Sure, they’re poking fun—but this comedy only works because female pleasure is becoming valued, "female self pleasure" is consequently exiting the closet, and a male-proclaimed "natural" view of what sex should be is actually yielding (albeit slowly and through obliquely subversive means) to a more sex-positive "what works" approach. (Hell, in this Cultural Revolution, even straight men are being freed to enjoy a sex toys.) It’s also moving ever-so-slowly beyond the proprietary ownership of an American Pie style, pseudo-lesbian, beautiful young woman…to a place where even the old lady in Smokin’ Aces can have a dildo hanging out by the bathtub. Granted, we’ve a long way to go yet, in all the -isms, when this quick laugh occurs in context of literary absurdity. And female masturbation, much like lesbianism, is often co-opted personally and commercially for male pleasure. (But this is also yet one more power tool in the female arsenal, should she choose to own and use it.)

One can hardly imagine Gidget taking time away from her breast-building exercises to jerk off. We’re making headway. (yes, headway. Did you see what I did there?)

And it’s not just niche movies like Shortbus or Secretary that are looking at sex, and especially at women’s experiences of their own sexuality, differently. We also have suspense films like In the Cut, where girl-next-door Meg Ryan (of all the actors!) sheds her cute innocence to play a real person, one who lies on her belly and masturbates while thinking dirty thoughts. Mrowr.

Now, in addition to increasing the acceptability of cultural references to women's sexual pleasure, we really need to work on getting governmental and health care systems to value female sexual pleasure as highly as they do male sexual pleasure (see: the old debates on insurance and viagra). For that matter, we need to get comparable general care for women's bodies. My half-assed insurance won't even cover something as basic as an annual gynecological exam. (Yes, if it was ever in doubt, this genderqueer was born with a vagina.) Condoms aside, pharmaceutical companies don't bother to develop testes-based contraception when they can so easily continue placing much of this burden on the ones with the uteri. What about the massive expense that menstruation causes for roughly half the population? My Spanish friend wisely suggests the government pay for this is a general public health/sanitation service. (And again, what about the transgender patients?!)

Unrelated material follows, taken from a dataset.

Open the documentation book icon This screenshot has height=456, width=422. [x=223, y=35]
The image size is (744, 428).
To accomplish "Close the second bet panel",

But, we're out of space. On one last film tangent, I’m in my midtwenties, and I think it only just hit me that Johnny from Dirty Dancing ought to be a ‘mo, and Penny his hag. Maybe I just identified really strongly with idealistic, uncoordinated, determined, socially inept, loyal, sheltered, utterly without artifice Baby--therefore never questioned his interest in "big girls don't cry" Baby. More intriguingly, how did I never really question why the scenes where Penny and Baby dance together (with or without Johnny) were so erotic for me? I mean, at the end of the day, whatever, maybe Johnny’s cousin is the gay one.


*But while we’re on this tangent, check out 20 centímetros for an interesting foreign take on the transgender musical genre, nudity and sex both included.